You should remember that in the same way that you may be able to fulfill a need with one person without thinking or feeling any less about another partner, your partners may be able to do the same and still love you and miss you when they are away.  The fact that you cannot fulfill a specific need (or set of needs) for you partner does not imply that you do not fulfill needs for them as well (or perhaps more so).  They are choosing to be with you for some reason, so do your best to fulfill that need and they will love you for it.

 

Selfishness in polyamory? Say it ain’t so!

Yes, it happens.  I have seen circumstances in which a relationship is not negotiated or practiced with full fair and equal compromises or rules.   It can occur in a number of ways, but perhaps more often it is where a partner has more than one relationship, but makes it difficult, if not forbidden, for their partner to have another relationship.  In many cases it takes the form of saying that they want to give permission to allow their partner to have other relationships, but only giving it in extreme, unwanted, or nonexistent cases.

Permission is not valid if it is not given in a way that fulfills a partner’s needs or desires.

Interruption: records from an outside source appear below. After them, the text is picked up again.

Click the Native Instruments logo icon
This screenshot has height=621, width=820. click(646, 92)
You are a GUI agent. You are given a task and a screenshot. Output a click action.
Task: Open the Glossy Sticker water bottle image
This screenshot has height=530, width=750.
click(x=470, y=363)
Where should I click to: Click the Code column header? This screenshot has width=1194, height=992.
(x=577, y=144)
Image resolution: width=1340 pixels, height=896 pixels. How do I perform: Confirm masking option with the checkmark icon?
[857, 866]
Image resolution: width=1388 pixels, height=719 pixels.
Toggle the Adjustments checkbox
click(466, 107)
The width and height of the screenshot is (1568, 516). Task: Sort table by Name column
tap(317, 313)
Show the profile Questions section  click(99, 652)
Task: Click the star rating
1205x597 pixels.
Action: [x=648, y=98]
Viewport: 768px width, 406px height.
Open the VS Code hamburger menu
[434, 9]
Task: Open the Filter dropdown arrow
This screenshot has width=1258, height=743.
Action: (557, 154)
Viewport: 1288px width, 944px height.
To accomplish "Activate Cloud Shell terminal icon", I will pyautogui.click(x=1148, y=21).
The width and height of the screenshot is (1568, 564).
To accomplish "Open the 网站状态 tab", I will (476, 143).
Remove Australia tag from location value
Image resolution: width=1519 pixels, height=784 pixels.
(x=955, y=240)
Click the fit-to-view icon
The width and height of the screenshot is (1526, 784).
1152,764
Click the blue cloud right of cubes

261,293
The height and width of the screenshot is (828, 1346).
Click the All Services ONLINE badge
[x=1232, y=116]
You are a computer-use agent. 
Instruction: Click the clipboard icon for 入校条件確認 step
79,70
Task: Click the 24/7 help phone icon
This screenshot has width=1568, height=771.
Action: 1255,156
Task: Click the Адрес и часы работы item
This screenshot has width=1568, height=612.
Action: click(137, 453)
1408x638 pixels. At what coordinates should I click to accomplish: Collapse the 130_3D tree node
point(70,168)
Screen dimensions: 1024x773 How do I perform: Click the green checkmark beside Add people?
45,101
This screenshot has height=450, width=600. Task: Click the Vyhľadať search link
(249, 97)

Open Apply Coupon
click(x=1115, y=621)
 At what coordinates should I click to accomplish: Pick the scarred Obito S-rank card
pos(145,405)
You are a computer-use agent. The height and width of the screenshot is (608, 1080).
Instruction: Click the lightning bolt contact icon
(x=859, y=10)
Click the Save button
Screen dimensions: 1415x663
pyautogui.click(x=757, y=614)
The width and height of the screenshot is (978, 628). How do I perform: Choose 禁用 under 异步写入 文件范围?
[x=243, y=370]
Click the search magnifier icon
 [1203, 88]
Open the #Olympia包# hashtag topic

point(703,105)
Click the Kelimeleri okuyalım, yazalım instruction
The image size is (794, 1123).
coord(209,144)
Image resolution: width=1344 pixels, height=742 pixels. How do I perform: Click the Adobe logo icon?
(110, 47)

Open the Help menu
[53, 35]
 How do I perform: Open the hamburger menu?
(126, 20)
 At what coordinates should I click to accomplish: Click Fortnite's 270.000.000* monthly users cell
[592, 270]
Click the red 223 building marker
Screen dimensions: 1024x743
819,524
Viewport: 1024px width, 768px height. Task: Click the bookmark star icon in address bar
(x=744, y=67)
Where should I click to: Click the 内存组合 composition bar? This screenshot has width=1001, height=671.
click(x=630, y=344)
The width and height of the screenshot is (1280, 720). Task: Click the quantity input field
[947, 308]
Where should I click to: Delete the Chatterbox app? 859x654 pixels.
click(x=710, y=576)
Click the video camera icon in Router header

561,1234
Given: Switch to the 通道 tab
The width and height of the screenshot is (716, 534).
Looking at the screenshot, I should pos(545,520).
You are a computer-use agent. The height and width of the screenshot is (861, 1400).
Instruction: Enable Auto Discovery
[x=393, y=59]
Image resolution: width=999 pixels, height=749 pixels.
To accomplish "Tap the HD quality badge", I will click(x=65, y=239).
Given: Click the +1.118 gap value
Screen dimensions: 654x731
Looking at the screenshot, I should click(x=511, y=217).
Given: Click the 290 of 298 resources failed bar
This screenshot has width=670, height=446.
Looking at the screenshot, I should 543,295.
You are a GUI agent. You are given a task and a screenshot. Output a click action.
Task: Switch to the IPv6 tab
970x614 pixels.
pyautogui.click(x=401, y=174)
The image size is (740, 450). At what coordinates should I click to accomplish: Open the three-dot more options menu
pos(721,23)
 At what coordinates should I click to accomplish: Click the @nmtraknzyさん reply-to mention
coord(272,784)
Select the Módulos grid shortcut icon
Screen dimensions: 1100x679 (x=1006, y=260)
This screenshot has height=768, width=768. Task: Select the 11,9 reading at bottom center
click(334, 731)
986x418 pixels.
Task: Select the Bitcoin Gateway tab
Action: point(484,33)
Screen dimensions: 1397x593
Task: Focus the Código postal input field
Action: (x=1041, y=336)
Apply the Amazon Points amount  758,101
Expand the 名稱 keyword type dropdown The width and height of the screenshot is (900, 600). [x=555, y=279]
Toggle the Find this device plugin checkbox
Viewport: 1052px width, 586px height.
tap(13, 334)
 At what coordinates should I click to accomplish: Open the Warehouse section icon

In one circumstance I experienced a few years ago while in a triad (3 people all dating each other), one of my girlfriends went back to her ex (of 8 years) who had a rule that she not sleep with other men, but allowed her to be with women.  Thus we had to part ways romantically, which upset me greatly at the time.  Now, she agreed to this rule, but it bothers me that she had to agree to it (for selfish reasons of my own, but also for reasons of fairness).  Circumstances like this seem blatantly selfish to me, especially since he did continue to sleep with other women still (probably the ones she would bring home, which makes me wonder if that was the reason he allowed her to remain with women).

Personal experience aside (and I could cite more examples), this is an issue that irks me, and it is certainly one that has analogs in the monogamous world as well.  Fundamentally, this is an issue of demanding a double-standard; you allow yourself to fulfill needs but restrict others from fulfilling theirs.  It is a compromise of others’ needs but not of yours.

If you love someone, part of that is wanting to see them happy.  We all have a moral and philosophical obligation to take a hard look at how we are treating the people we care about and determine if there is not improvement we could make.  By submitting to our fears, insecurities, and anxieties we may find that we are holding people close to us in a desire for them to fulfill our emotional and/or physical needs while we are pulling them away from their needs, and we may be doing this without really being aware of it.  And because they love us and care for our needs, they tolerate this behavior for our sake.

But they will not do so for too long, nor should they.  Allow them to fulfill their needs and in the long-term, if they care for you genuinely, they will return that favor and your relationship will be strengthened.  Trust is difficult to give in situations like this, but to not trust is not a sign of healthy relationships.

I’ll leave you with a little Sting, who makes a fair point.

Set your loved ones free and if they stay, then you don’t have to hold them too close or lock the door.  They will be there for you when you need them, and you will be there when they need you.